EXERCISE BRIEF:
Print the material below line for line, changing nothing.

DATA:
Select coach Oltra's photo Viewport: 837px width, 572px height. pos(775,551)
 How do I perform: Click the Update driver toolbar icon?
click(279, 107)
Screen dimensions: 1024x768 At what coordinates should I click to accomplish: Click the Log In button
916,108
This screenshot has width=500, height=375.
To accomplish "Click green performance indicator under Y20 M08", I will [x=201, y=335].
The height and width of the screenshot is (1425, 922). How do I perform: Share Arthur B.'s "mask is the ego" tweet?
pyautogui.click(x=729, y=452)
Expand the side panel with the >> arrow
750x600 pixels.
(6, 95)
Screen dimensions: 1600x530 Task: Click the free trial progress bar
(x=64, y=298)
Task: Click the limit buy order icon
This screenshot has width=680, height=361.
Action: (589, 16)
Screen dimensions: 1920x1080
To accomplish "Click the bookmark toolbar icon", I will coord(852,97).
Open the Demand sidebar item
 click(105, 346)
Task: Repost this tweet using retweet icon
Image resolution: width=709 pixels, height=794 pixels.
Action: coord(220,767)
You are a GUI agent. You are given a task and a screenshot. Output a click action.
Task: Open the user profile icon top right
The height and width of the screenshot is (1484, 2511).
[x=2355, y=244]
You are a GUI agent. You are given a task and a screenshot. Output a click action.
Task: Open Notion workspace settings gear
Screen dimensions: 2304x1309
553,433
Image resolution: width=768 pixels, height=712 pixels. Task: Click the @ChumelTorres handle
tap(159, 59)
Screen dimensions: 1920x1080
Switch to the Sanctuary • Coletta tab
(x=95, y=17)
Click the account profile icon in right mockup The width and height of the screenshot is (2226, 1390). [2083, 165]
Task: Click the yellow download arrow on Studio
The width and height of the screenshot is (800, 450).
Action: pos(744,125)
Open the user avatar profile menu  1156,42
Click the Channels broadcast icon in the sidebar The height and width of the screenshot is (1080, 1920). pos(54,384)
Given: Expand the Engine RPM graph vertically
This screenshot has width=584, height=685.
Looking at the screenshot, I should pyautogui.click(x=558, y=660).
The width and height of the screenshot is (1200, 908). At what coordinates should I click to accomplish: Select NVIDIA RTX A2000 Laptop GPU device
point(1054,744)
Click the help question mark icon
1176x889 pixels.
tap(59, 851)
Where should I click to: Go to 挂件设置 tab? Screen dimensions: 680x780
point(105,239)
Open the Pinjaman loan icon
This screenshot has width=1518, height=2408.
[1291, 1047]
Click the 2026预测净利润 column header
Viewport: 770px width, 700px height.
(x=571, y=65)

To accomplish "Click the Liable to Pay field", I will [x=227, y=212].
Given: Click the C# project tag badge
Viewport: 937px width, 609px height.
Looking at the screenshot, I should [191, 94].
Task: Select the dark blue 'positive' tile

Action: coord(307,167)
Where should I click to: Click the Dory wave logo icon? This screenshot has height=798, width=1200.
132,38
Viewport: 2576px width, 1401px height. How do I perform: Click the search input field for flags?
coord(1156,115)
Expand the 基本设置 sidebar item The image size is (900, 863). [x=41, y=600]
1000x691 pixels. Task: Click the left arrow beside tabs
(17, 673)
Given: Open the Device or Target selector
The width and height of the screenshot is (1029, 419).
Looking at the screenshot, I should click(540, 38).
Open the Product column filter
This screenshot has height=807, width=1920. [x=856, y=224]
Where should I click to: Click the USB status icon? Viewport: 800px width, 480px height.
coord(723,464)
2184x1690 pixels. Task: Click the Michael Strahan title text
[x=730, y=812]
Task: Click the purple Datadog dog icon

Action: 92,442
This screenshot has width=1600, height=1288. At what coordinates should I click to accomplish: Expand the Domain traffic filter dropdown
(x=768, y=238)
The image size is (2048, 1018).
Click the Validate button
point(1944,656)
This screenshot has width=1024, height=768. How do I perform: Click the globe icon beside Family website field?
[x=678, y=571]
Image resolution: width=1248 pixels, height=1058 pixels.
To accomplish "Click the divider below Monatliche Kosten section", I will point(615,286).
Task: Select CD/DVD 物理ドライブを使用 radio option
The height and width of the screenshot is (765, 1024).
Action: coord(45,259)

WRITTEN ANSWER:
Select coach Oltra's photo Viewport: 837px width, 572px height. pos(775,551)
 How do I perform: Click the Update driver toolbar icon?
click(279, 107)
Screen dimensions: 1024x768 At what coordinates should I click to accomplish: Click the Log In button
916,108
This screenshot has width=500, height=375.
To accomplish "Click green performance indicator under Y20 M08", I will [x=201, y=335].
The height and width of the screenshot is (1425, 922). How do I perform: Share Arthur B.'s "mask is the ego" tweet?
pyautogui.click(x=729, y=452)
Expand the side panel with the >> arrow
750x600 pixels.
(6, 95)
Screen dimensions: 1600x530 Task: Click the free trial progress bar
(x=64, y=298)
Task: Click the limit buy order icon
This screenshot has width=680, height=361.
Action: (589, 16)
Screen dimensions: 1920x1080
To accomplish "Click the bookmark toolbar icon", I will coord(852,97).
Open the Demand sidebar item
 click(105, 346)
Task: Repost this tweet using retweet icon
Image resolution: width=709 pixels, height=794 pixels.
Action: coord(220,767)
You are a GUI agent. You are given a task and a screenshot. Output a click action.
Task: Open the user profile icon top right
The height and width of the screenshot is (1484, 2511).
[x=2355, y=244]
You are a GUI agent. You are given a task and a screenshot. Output a click action.
Task: Open Notion workspace settings gear
Screen dimensions: 2304x1309
553,433
Image resolution: width=768 pixels, height=712 pixels. Task: Click the @ChumelTorres handle
tap(159, 59)
Screen dimensions: 1920x1080
Switch to the Sanctuary • Coletta tab
(x=95, y=17)
Click the account profile icon in right mockup The width and height of the screenshot is (2226, 1390). [2083, 165]
Task: Click the yellow download arrow on Studio
The width and height of the screenshot is (800, 450).
Action: pos(744,125)
Open the user avatar profile menu  1156,42
Click the Channels broadcast icon in the sidebar The height and width of the screenshot is (1080, 1920). pos(54,384)
Given: Expand the Engine RPM graph vertically
This screenshot has width=584, height=685.
Looking at the screenshot, I should pyautogui.click(x=558, y=660).
The width and height of the screenshot is (1200, 908). At what coordinates should I click to accomplish: Select NVIDIA RTX A2000 Laptop GPU device
point(1054,744)
Click the help question mark icon
1176x889 pixels.
tap(59, 851)
Where should I click to: Go to 挂件设置 tab? Screen dimensions: 680x780
point(105,239)
Open the Pinjaman loan icon
This screenshot has width=1518, height=2408.
[1291, 1047]
Click the 2026预测净利润 column header
Viewport: 770px width, 700px height.
(x=571, y=65)

To accomplish "Click the Liable to Pay field", I will [x=227, y=212].
Given: Click the C# project tag badge
Viewport: 937px width, 609px height.
Looking at the screenshot, I should [191, 94].
Task: Select the dark blue 'positive' tile

Action: coord(307,167)
Where should I click to: Click the Dory wave logo icon? This screenshot has height=798, width=1200.
132,38
Viewport: 2576px width, 1401px height. How do I perform: Click the search input field for flags?
coord(1156,115)
Expand the 基本设置 sidebar item The image size is (900, 863). [x=41, y=600]
1000x691 pixels. Task: Click the left arrow beside tabs
(17, 673)
Given: Open the Device or Target selector
The width and height of the screenshot is (1029, 419).
Looking at the screenshot, I should click(540, 38).
Open the Product column filter
This screenshot has height=807, width=1920. [x=856, y=224]
Where should I click to: Click the USB status icon? Viewport: 800px width, 480px height.
coord(723,464)
2184x1690 pixels. Task: Click the Michael Strahan title text
[x=730, y=812]
Task: Click the purple Datadog dog icon

Action: 92,442
This screenshot has width=1600, height=1288. At what coordinates should I click to accomplish: Expand the Domain traffic filter dropdown
(x=768, y=238)
The image size is (2048, 1018).
Click the Validate button
point(1944,656)
This screenshot has width=1024, height=768. How do I perform: Click the globe icon beside Family website field?
[x=678, y=571]
Image resolution: width=1248 pixels, height=1058 pixels.
To accomplish "Click the divider below Monatliche Kosten section", I will point(615,286).
Task: Select CD/DVD 物理ドライブを使用 radio option
The height and width of the screenshot is (765, 1024).
Action: coord(45,259)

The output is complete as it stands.